For those unacquainted with Allison, a bit of background is in order, especially when it's so rich in incident. Originally from California, he migrated to New York City, where during the ‘80s he worked with figures such as Nona Hendryx and Richard Hell and played with his own band Empty House at CBGB's and TRAX. Seeing his musical interests gradually shift, he brought the ambient-electronic project Darshan Ambient into being in the ‘90s and proceeded to issue a regular stream of albums, Fire Light: Music from the Sultana Sessions being Allison's ninth studio release under the name.

In contrast to the typical soundtrack, whose content provides a cohesive narrative counterpart to the film, Fire Light: Music from the Sultana Sessions is less tied to a specific story-line, even if its suggestive track titles (e.g., “Cherry Blossoms for Papa”) could be used to produce one. The relative absence of a narrative structure doesn't diminish the impact of the recording, however, which is highly evocative and uniformly strong. Allison's skills as a multi-instrumentalist (piano, strings, trumpet, percussion, and synthesizers are among the sounds heard), arranger, and composer are put in full service to the impeccably crafted material, which ranges broadly across a number of styles; still, though a trip-hop groove lends animation to “Slow Walk to Memphis,” the balance is largely weighted in favour of soothing ambient-orchestral productions.

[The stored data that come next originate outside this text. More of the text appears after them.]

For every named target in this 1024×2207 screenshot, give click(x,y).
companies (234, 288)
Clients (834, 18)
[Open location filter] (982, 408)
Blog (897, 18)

A brief overview of what's included hints at the riches on offer. Soft ambient light glows like the gentlest whisper in the opening “Sunrise on the Mississippi,” the stirring mystery of a creature-filled night-time is conjured by “So Close,” and an epic undertaking is intimated by the dramatic tone of “Across the River.” Using a resplendent blend of acoustic guitar, glockenspiel, and strings, Allison evokes a peaceful outdoors setting during “Water Lilies and Summer Ghosts”; a touch of Eno, on the other hand, seeps into delicate synthesizer trails drifting through “Fire Light.” All eleven settings are exceptionally well-realized evocations, each one an artful stand-alone that paints a distinct and texturally detailed picture.